-- Information given follows --
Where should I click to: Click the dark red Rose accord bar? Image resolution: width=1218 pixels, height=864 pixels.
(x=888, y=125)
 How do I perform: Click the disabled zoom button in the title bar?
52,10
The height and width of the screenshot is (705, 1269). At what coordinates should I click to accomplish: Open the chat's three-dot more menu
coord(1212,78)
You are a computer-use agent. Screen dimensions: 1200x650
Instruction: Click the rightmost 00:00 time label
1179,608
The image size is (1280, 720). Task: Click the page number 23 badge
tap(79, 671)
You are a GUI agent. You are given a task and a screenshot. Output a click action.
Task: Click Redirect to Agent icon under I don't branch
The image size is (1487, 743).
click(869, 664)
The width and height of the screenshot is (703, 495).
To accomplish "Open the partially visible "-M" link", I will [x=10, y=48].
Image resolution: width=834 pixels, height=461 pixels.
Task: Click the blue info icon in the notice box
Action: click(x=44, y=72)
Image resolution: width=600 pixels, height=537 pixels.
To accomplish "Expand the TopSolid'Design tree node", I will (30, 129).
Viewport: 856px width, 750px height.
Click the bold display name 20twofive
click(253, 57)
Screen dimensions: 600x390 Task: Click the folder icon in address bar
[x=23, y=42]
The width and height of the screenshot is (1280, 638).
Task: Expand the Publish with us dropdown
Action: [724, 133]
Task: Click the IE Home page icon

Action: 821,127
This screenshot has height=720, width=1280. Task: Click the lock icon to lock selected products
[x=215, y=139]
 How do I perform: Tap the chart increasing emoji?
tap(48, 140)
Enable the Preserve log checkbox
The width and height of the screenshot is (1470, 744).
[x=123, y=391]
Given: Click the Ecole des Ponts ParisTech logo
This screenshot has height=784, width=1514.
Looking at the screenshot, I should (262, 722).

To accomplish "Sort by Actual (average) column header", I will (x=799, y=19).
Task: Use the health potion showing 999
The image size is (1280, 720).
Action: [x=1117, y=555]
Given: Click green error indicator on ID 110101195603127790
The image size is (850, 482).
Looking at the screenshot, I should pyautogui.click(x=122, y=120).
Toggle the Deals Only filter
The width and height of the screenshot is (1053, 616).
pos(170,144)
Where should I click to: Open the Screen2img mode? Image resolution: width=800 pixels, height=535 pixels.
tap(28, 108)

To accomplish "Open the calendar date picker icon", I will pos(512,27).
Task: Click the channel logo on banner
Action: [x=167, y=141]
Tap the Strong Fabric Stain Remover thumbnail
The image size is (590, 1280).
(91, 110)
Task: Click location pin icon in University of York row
-- Information given concluded --
• [Your task]: Each entry is to be retyped precisely as it stands.

• [Worked solution]:
Where should I click to: Click the dark red Rose accord bar? Image resolution: width=1218 pixels, height=864 pixels.
(x=888, y=125)
 How do I perform: Click the disabled zoom button in the title bar?
52,10
The height and width of the screenshot is (705, 1269). At what coordinates should I click to accomplish: Open the chat's three-dot more menu
coord(1212,78)
You are a computer-use agent. Screen dimensions: 1200x650
Instruction: Click the rightmost 00:00 time label
1179,608
The image size is (1280, 720). Task: Click the page number 23 badge
tap(79, 671)
You are a GUI agent. You are given a task and a screenshot. Output a click action.
Task: Click Redirect to Agent icon under I don't branch
The image size is (1487, 743).
click(869, 664)
The width and height of the screenshot is (703, 495).
To accomplish "Open the partially visible "-M" link", I will [x=10, y=48].
Image resolution: width=834 pixels, height=461 pixels.
Task: Click the blue info icon in the notice box
Action: click(x=44, y=72)
Image resolution: width=600 pixels, height=537 pixels.
To accomplish "Expand the TopSolid'Design tree node", I will (30, 129).
Viewport: 856px width, 750px height.
Click the bold display name 20twofive
click(253, 57)
Screen dimensions: 600x390 Task: Click the folder icon in address bar
[x=23, y=42]
The width and height of the screenshot is (1280, 638).
Task: Expand the Publish with us dropdown
Action: [724, 133]
Task: Click the IE Home page icon

Action: 821,127
This screenshot has height=720, width=1280. Task: Click the lock icon to lock selected products
[x=215, y=139]
 How do I perform: Tap the chart increasing emoji?
tap(48, 140)
Enable the Preserve log checkbox
The width and height of the screenshot is (1470, 744).
[x=123, y=391]
Given: Click the Ecole des Ponts ParisTech logo
This screenshot has height=784, width=1514.
Looking at the screenshot, I should (262, 722).

To accomplish "Sort by Actual (average) column header", I will (x=799, y=19).
Task: Use the health potion showing 999
The image size is (1280, 720).
Action: [x=1117, y=555]
Given: Click green error indicator on ID 110101195603127790
The image size is (850, 482).
Looking at the screenshot, I should pyautogui.click(x=122, y=120).
Toggle the Deals Only filter
The width and height of the screenshot is (1053, 616).
pos(170,144)
Where should I click to: Open the Screen2img mode? Image resolution: width=800 pixels, height=535 pixels.
tap(28, 108)

To accomplish "Open the calendar date picker icon", I will pos(512,27).
Task: Click the channel logo on banner
Action: [x=167, y=141]
Tap the Strong Fabric Stain Remover thumbnail
The image size is (590, 1280).
(91, 110)
Task: Click location pin icon in University of York row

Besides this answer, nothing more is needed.